Segment Start: Source records

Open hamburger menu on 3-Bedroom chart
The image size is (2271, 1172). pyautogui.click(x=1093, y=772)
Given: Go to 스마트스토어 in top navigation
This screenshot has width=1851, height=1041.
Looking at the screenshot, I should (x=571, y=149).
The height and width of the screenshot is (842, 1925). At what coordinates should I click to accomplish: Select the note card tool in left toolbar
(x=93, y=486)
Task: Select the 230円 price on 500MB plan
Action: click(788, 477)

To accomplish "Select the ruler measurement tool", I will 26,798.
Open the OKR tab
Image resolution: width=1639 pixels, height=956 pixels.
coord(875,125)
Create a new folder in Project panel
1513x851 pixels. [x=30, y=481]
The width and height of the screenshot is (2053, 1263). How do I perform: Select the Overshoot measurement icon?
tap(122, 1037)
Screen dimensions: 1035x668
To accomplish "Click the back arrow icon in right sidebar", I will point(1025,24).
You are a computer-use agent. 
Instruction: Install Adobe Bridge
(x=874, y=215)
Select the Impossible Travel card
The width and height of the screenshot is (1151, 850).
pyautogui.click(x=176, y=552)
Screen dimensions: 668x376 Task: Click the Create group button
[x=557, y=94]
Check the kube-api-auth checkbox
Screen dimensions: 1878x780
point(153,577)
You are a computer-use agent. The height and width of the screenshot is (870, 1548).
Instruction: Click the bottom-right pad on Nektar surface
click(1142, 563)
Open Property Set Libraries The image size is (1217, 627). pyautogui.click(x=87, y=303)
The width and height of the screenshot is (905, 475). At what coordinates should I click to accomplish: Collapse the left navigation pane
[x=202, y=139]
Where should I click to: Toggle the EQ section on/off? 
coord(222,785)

Segment End: Source records

Task to complete » Make an exact copy of every record listed above.

Your solution »
Open hamburger menu on 3-Bedroom chart
The image size is (2271, 1172). pyautogui.click(x=1093, y=772)
Given: Go to 스마트스토어 in top navigation
This screenshot has width=1851, height=1041.
Looking at the screenshot, I should (x=571, y=149).
The height and width of the screenshot is (842, 1925). At what coordinates should I click to accomplish: Select the note card tool in left toolbar
(x=93, y=486)
Task: Select the 230円 price on 500MB plan
Action: click(788, 477)

To accomplish "Select the ruler measurement tool", I will 26,798.
Open the OKR tab
Image resolution: width=1639 pixels, height=956 pixels.
coord(875,125)
Create a new folder in Project panel
1513x851 pixels. [x=30, y=481]
The width and height of the screenshot is (2053, 1263). How do I perform: Select the Overshoot measurement icon?
tap(122, 1037)
Screen dimensions: 1035x668
To accomplish "Click the back arrow icon in right sidebar", I will point(1025,24).
You are a computer-use agent. 
Instruction: Install Adobe Bridge
(x=874, y=215)
Select the Impossible Travel card
The width and height of the screenshot is (1151, 850).
pyautogui.click(x=176, y=552)
Screen dimensions: 668x376 Task: Click the Create group button
[x=557, y=94]
Check the kube-api-auth checkbox
Screen dimensions: 1878x780
point(153,577)
You are a computer-use agent. The height and width of the screenshot is (870, 1548).
Instruction: Click the bottom-right pad on Nektar surface
click(1142, 563)
Open Property Set Libraries The image size is (1217, 627). pyautogui.click(x=87, y=303)
The width and height of the screenshot is (905, 475). At what coordinates should I click to accomplish: Collapse the left navigation pane
[x=202, y=139]
Where should I click to: Toggle the EQ section on/off? 
coord(222,785)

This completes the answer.